Everyone knows that modern computers are better than old ones. But it is hard to convey just how much better, for no other consumer technology has improved at anything approaching a similar pace. The standard analogy is with cars: if the car from 1971 had improved at the same rate as computer chips, then by 2015 new models would have had top speeds of about 420 million miles per hour. That is roughly two-thirds the speed of light, or fast enough to drive round the world in less than a fifth of a second. If that is still too slow, then before the end of 2017 models that can go twice as fast again...
(Excerpt) Read more at theguardian.com ...
I remember way back in high school, I wrote a very nice accounting application for a company local to me in assembly language. IIRC, it was a Honeywell 316. Probably the entire app was 10 Kbytes.
“Comcast On Demand requires that I purchase...”
Get a Netmaster and tell them to pound sand.
One of my tasks back in the 1980s was to rewrite 370 mainframe system code from 24 bit to 31 bit. The old programs were rife with usage of the extra bits, because of clever programmers. It took a lot of work to split off some of that into separate routines and programs. At the time, I took advantage of the rewrite to create my own backdoors in system routines. Twenty years later they were still there. For instance, I could trigger via JCL (job control language) that my application programs get highest priority over all the thousands of other programs running simultaneously. Made my co-workers envious.
FTA: Everyone knows that modern computers are better than old ones. But it is hard to convey just how much better
As soon as you load software on it the “fast” computer slows down. I have Windows 7 and found the needed malwarebytes causes folder to take as long as 15 seconds to open as it scans them everytime you open them. The only fix is in the malwarebytes settings to tell it not to scan. This kinda defeats the purpose. Malwarebytes can block ransomware.
I was a proud user of the 4004 Intel chip. It was a four bit microprocessor we controlled with a Texas Instrument monitor that had cassette tapes for recording the data. I still have a couple of the tapes kept just for nostalgia. Intel bragged that it took a team of a couple dozen engineers a whole 9 months to design the chip.
I can see why; for very few humans these days seem to even HAVE a conscious!
My first computer had 256 BYTES of usable memory.
It loaded info at 300 characters per second.
I still have my first computer.
I see what you did here...
No one will ever need more than 640k of memory.
Not when you load it; only when you run it.
What does your truck have to do with any of this?
That quote was supposedly Mr. Bill, although he denies it.
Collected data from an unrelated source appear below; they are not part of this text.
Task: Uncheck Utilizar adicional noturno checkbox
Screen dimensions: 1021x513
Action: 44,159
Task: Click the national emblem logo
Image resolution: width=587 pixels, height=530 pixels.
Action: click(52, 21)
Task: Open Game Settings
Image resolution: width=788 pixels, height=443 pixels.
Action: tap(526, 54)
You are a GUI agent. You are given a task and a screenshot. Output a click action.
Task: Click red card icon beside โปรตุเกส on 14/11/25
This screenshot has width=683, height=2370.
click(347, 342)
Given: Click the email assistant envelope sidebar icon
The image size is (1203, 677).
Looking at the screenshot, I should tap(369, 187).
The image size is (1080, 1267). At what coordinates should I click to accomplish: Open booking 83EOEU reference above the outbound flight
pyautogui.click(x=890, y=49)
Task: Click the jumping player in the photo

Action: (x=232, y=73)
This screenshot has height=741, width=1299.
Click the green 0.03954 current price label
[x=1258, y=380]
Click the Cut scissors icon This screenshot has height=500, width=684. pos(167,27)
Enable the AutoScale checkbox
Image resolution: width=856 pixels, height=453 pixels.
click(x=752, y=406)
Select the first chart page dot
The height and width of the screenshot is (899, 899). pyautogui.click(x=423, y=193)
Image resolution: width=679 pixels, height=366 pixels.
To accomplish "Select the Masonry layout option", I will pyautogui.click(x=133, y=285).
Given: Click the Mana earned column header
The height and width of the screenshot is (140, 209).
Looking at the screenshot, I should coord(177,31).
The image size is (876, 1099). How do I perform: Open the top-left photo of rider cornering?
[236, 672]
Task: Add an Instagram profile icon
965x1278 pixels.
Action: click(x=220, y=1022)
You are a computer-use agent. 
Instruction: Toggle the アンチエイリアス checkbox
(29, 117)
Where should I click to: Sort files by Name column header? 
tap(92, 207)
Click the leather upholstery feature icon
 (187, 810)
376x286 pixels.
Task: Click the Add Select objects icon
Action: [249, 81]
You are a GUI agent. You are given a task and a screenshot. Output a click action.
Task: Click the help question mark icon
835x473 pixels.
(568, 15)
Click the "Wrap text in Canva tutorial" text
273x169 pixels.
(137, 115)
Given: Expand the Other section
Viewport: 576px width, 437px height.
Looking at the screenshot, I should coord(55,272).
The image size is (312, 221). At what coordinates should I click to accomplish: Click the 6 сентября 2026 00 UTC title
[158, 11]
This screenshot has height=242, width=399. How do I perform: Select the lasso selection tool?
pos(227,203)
The one I remember from the era (1983-ish) was some industry pundit declaring that 16-bit computers were overkill since the main use of small computers was word-processing, and words were composed of 8-bit characters. I remember thinking, he's wrong, I hope he's wrong. He was wrong.
At the time, I had been helping my brother shop for word-processing systems for his law office.
I think it’s a matter of time. Here are 2 cool videos of robotic bricklaying. That’s a much easier job to tackle because bricks are nice, easy, regular shapes to work with. But as we learn more, we’ll be able to automate more.
https://www.youtube.com/watch?v=4YcrO8ONcfY
https://www.youtube.com/watch?v=kXJbNY6-ejM
Personally, I’d love a robotic housekeeper and yard worker. No, not a Roomba and a robotic lawnmower. I want MORE!
The year...and it’s simplistic design has allowed it to last 46 years in comparison to a piece of crap computer....
There are far to many variables of which these machines will find difficult to overcome on job sites...I have built houses from the foundation up and two brick layers with a good tender can out perform and more importantly construct a more qualitive wall that will last multiple decades...to many little things that the machine just can’t do. It is not cost efficient for it on sites....
So what are you trying to say? That we should scrap computers and just stick to driving 46-year-old trucks?